Work to do ->
Please return each line below that contains the string "Metadata". Case counts.

Records shown ->
★ ★ ★ ★ ★

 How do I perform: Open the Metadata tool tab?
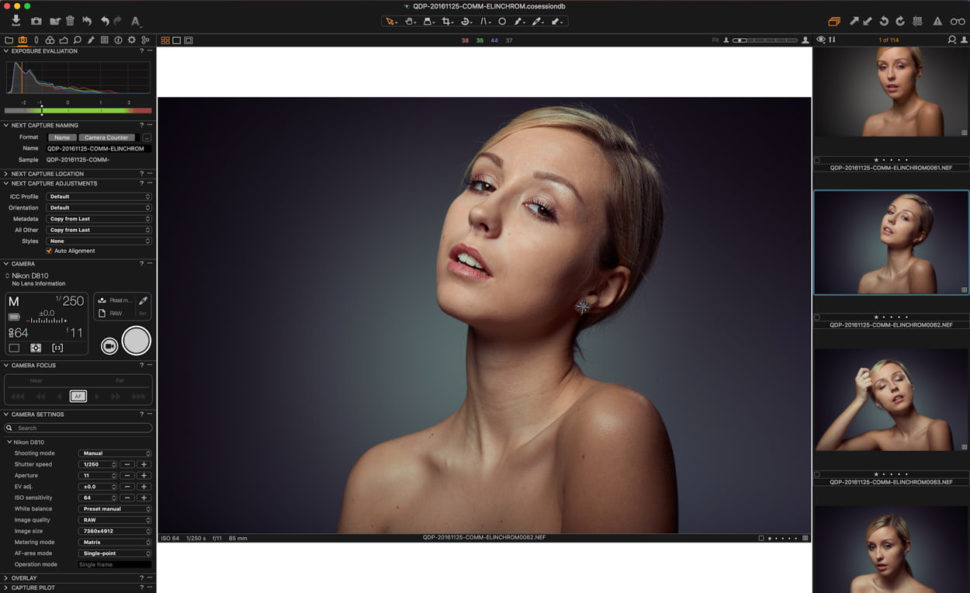point(103,40)
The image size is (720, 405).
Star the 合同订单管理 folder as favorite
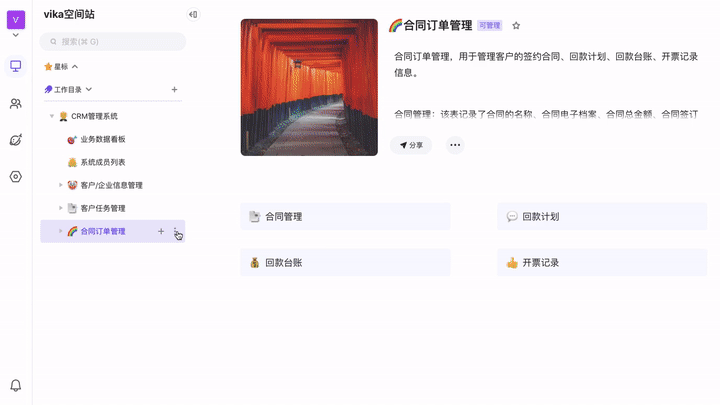click(516, 26)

★ ★ ★ ★ ★

Finished exercise ->
 How do I perform: Open the Metadata tool tab?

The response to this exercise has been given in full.